Die Drucksache des Senats geht zudem auf die beschlossenen und geplanten Konsequenzen ein: Austausch der Informationen zwischen den Ämtern soll verbessert werden, die Führung von V-Leuten schärferen Regeln unterliegen, mehr Menschen mit ausländischen Wurzeln sollen bei Polizei und Geheimdienst arbeiten. Auch Integrationsstaatsministerin und SPD-Politikerin Aydan Özoguz lobt die Arbeit der Bürgerschaft.

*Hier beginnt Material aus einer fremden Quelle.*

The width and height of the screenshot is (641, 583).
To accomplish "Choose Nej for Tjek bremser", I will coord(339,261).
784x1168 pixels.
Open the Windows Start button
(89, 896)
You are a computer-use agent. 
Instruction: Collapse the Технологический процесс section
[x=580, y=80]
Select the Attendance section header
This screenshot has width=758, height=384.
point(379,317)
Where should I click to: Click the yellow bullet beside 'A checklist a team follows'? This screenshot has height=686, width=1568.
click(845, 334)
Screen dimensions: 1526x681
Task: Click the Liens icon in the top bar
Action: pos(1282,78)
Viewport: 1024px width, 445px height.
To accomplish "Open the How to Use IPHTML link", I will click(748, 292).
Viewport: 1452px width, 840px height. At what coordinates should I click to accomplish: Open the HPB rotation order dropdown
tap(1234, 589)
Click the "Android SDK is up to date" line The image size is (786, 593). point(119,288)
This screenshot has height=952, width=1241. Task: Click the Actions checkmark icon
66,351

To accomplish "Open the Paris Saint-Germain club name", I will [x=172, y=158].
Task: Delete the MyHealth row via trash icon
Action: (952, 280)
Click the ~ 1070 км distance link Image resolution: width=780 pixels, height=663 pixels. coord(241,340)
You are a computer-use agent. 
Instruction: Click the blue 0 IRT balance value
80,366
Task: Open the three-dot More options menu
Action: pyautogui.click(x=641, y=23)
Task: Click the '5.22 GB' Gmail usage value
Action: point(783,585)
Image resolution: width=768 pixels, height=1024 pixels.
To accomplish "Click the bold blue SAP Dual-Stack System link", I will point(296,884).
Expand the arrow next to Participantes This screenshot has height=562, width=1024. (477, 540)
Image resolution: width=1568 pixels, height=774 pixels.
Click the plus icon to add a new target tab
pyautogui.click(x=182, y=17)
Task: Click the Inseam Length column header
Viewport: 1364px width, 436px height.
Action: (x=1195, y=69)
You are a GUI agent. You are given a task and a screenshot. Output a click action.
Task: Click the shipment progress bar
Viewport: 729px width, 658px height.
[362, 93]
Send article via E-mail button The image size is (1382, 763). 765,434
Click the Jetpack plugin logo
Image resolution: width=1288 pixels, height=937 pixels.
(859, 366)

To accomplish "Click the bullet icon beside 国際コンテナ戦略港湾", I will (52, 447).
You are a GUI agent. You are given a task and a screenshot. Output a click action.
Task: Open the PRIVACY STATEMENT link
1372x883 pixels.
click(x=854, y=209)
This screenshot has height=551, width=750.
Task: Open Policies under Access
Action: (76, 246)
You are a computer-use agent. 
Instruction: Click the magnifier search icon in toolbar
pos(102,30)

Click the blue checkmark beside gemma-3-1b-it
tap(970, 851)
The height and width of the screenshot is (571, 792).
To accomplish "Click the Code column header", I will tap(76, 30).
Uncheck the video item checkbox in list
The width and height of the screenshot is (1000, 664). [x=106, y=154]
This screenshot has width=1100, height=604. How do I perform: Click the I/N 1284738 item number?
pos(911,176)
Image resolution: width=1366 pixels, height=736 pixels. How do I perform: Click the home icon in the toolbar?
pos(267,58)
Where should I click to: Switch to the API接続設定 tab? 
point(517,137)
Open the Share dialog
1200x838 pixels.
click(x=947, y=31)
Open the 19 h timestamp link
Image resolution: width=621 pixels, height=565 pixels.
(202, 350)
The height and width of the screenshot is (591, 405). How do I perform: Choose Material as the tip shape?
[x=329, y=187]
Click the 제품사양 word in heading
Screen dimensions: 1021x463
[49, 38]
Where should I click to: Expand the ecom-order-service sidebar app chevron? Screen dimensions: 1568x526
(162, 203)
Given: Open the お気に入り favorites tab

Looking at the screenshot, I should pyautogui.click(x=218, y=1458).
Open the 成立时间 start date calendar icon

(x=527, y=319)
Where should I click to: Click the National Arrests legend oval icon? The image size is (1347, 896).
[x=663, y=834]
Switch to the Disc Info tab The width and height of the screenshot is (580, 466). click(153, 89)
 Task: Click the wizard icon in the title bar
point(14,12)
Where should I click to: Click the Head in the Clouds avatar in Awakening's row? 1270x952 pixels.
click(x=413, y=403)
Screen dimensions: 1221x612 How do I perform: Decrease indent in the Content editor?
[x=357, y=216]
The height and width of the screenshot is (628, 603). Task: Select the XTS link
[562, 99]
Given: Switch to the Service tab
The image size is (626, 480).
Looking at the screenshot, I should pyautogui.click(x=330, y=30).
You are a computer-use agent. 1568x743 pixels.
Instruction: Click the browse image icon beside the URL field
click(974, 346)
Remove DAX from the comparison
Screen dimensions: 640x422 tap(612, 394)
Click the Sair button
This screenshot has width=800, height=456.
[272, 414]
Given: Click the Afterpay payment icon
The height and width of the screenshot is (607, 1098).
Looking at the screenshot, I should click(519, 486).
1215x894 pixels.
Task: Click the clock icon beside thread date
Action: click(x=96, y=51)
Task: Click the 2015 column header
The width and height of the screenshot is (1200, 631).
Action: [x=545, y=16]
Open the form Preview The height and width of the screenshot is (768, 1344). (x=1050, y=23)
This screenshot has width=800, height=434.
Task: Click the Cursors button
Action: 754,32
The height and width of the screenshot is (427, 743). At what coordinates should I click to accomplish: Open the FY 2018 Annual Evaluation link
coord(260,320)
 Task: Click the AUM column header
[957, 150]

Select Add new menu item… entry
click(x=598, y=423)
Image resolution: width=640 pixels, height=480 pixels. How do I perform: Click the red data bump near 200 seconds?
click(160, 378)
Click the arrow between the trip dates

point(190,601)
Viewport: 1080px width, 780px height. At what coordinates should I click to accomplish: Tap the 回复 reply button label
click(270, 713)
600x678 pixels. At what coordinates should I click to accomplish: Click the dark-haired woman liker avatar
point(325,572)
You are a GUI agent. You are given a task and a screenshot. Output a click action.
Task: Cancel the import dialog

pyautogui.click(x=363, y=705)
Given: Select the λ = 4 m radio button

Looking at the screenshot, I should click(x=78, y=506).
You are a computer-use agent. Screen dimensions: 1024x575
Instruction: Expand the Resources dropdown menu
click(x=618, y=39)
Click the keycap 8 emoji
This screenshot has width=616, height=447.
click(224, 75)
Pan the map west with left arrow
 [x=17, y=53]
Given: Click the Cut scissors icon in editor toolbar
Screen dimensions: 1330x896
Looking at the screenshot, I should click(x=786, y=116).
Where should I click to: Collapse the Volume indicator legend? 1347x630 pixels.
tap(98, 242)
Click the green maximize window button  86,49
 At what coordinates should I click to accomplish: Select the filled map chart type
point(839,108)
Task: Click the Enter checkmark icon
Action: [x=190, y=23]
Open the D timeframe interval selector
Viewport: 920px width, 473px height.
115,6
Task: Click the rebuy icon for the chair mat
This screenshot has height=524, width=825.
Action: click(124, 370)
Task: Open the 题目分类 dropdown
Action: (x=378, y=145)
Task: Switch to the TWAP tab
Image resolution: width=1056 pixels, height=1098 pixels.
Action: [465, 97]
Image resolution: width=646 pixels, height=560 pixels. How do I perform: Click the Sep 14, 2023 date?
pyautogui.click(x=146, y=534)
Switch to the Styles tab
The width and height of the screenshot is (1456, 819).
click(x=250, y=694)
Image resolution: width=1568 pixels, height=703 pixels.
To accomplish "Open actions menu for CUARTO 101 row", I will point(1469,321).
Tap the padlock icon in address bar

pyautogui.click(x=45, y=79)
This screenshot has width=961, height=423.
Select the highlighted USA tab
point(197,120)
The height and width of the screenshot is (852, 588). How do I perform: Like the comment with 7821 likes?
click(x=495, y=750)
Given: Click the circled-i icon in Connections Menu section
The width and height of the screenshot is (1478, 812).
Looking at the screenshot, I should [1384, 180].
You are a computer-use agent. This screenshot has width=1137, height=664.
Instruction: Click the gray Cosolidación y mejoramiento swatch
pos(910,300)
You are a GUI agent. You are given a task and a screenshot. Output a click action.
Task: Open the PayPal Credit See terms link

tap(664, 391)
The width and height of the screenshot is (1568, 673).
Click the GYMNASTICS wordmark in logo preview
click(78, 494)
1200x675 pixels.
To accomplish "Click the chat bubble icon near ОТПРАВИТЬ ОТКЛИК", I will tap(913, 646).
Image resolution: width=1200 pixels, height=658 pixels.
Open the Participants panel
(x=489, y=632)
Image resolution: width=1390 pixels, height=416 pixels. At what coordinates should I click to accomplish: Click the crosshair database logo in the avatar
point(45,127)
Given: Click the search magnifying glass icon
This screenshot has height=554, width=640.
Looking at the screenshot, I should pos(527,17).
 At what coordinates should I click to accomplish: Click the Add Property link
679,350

Sie habe die Aufarbeitung „gut vorangebracht“. Dennoch seien nicht alle Fragen „restlos geklärt, und deshalb ist es wichtig, dass die Arbeit weitergeht und alles auf den Tisch kommt“. Insbesondere müssten neue Erkenntnisse „mit der gleichen Intensität und Sorgfalt untersucht werden, mit der seit 2011 allen Hinweisen nachgegangen wird“, sagte Özoguz. Ob die Bürgerschaft einen Untersuchungsausschuss für notwendig hält, müssten die Abgeordneten entscheiden.

Der Türkischen Gemeinde in Hamburg reicht das nicht. „Es wurden Fehler gemacht, aber die Konsequenzen gehen nicht weit genug“, sagt die Vorsitzende Nebahat Güclü. Sie fordert wie die Anwältin der Familie des Opfers, Gül Pinar, einen PUA für Hamburg. „Es treibt die Menschen um, dass noch nicht alle Fragen ausreichend geklärt sind. Ein Untersuchungsausschuss kann verlorenes Vertrauen wieder herstellen“, sagt Güclü.

Doch damit ein PUA eingesetzt wird, müssen mindestens ein Viertel der Abgeordneten dafür stimmen. Davon ist die Linke weit entfernt. Weder CDU noch SPD haben sich dafür ausgesprochen. Kai Voet van Vormizeele (CDU) sieht keinen Erkenntnisgewinn durch einen PUA. Strukturelles Versagen der Behörden habe es weder hier noch in anderen Bundesländern gegeben, so Voet van Vormizeele.